Should I encourage a balance of physical and academic after-school activities?
It would be essential to provide a balance to your child by encouraging both physical activities as well as academic activities. Most children don't know the difference between the two; if it's fun, they'll do it, so it really doesn't matter. As a good parent, understand the difference, and really you want to provide balance for your child and realize both would be appropriate.
Should I ever pressure my child to join an after-school activity?
As an involved parent, there comes a point where you have to make a parental interpretation. If you're finding your child is isolating himself too much, I would find it appropriate for you to pressure, connive, motivate your child to participate in this particular activity. You don't want to cause trauma, but you do want to use a firm hand in encouraging interaction. Again, a successful student is one that is involved in the school settings. So as a good parent, you want to make sure that that youngster is involved. So the question is communicating, finding out what that youngster is interested in, and directing him to a program that matches his interests. That would be the best way of doing it. Don't force him into an activity that he has no interest in. Find one that he has an interest in, or start one that he's interested in, or she's interested in, and you'll get maximum participation that way.
Is it okay for me to prohibit my child from an after-school activity?
If you feel that the activity is not safe, then it is totally appropriate to forbid you child from an after school activity. If you feel the after school activity will cause trauma, or the after school activity is more involved, perhaps at a skill level that is higher than what your youngster is capable of, it is possible to prohibit the child from it. My suggestion would be to have a communication with whoever's sponsoring the after school activity, to find out if that would be appropriate, or where your child can fit into that after school activity, because often the monitor of the after school activity can reformat some of those activities to deal with your child's needs. That's not a problem, it's just the awareness of that problem. So I would take that first step before you ban an after school activity. In general, if the activity isn't safe, it wouldn't be offered at the school site.
What should I do if my child wants to quit his after-school activities?
That could be normal, and could be developmental. My son wanted to quit boy scouts when he was in the 11th grade and I was really disappointed with that but it was appropriate for him because he had other interests. You need to find out and probe a little bit as to why he wants to, and also at the same time ask, And what will you join next? If there's is another activity he wants to join because his interests have shifted. Totally appropriate, that is ok. However, if he is avoiding social contact, if he is being threatened by neighborhood bullies because he is participating in this activity, then by probing you can find out a little bit more detail and then act accordingly.
Can after-school activities cause stress in some children?

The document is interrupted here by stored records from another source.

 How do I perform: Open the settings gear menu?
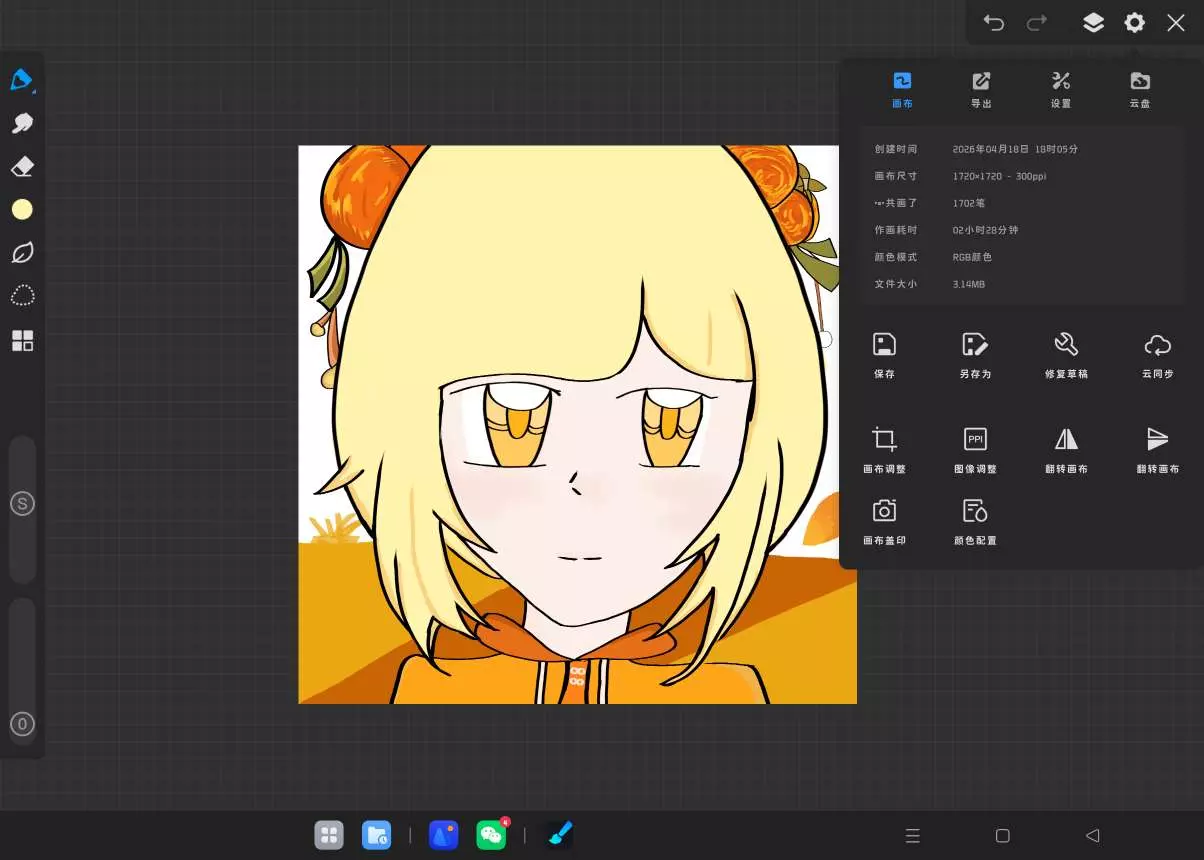click(1134, 23)
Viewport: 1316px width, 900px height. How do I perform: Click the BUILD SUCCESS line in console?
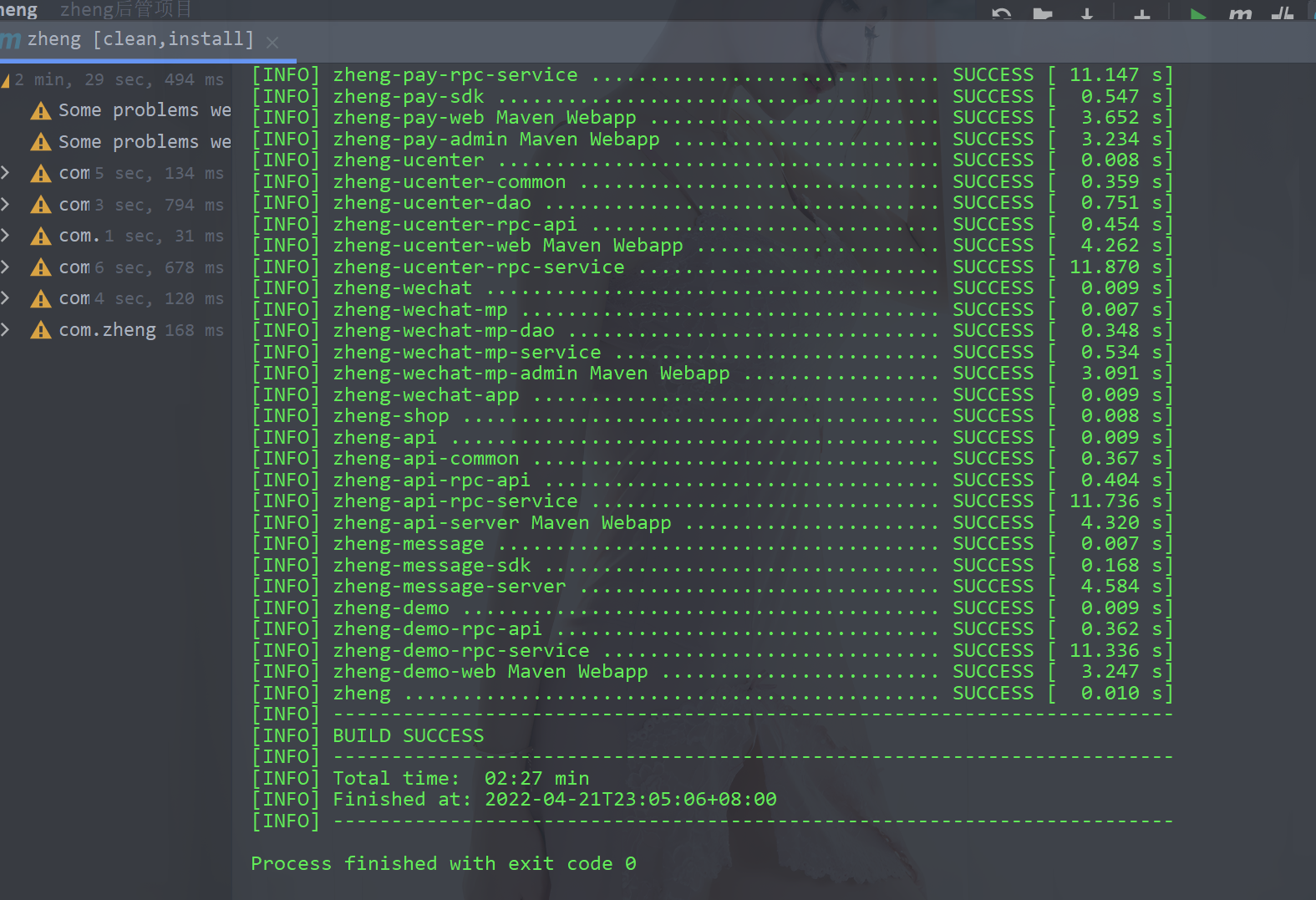click(408, 736)
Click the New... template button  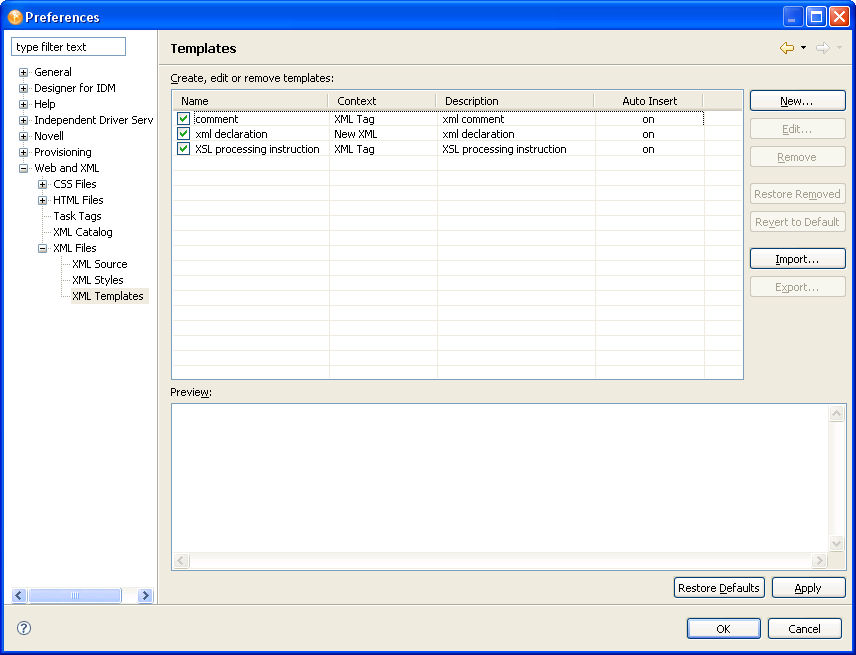pos(797,101)
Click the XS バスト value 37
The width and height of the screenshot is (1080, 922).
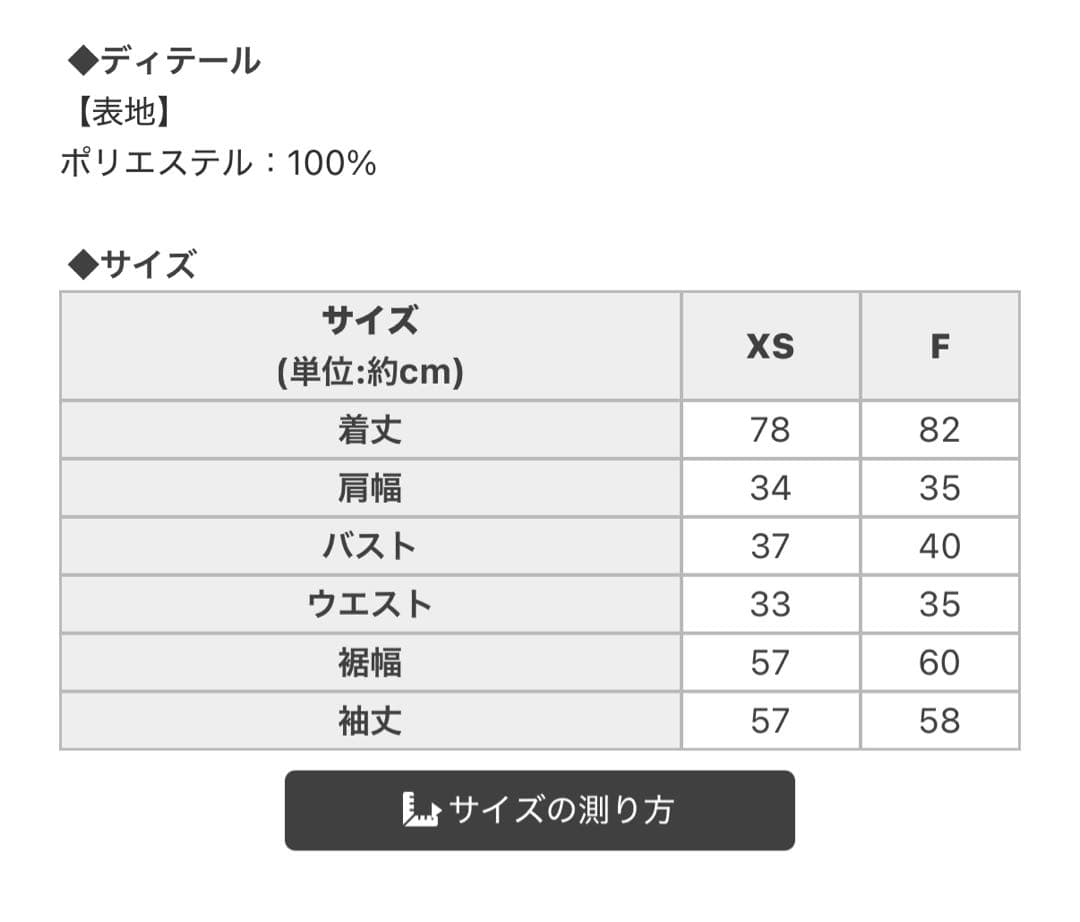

Activities that are inappropriate can cause stress in some children and the bottom line is, some stress is normal in our life, and we need some stress. When you play baseball as a youngster, you're often worried about "What would I do if the ball comes to me?" That can be very stressful. Some students are more stressed than others. That's a good kind of stress that needs to be encouraged. It's the way you handle the stress. Again, a good conversation with your youngster will help you, as a good parent, define that stress is appropriate for this particular activity. If it is, no problem. If it's not, a communication with the leader to find out details would be really appropriate, because no leader of an after-school activity wants to cause undue stress for one of the participants.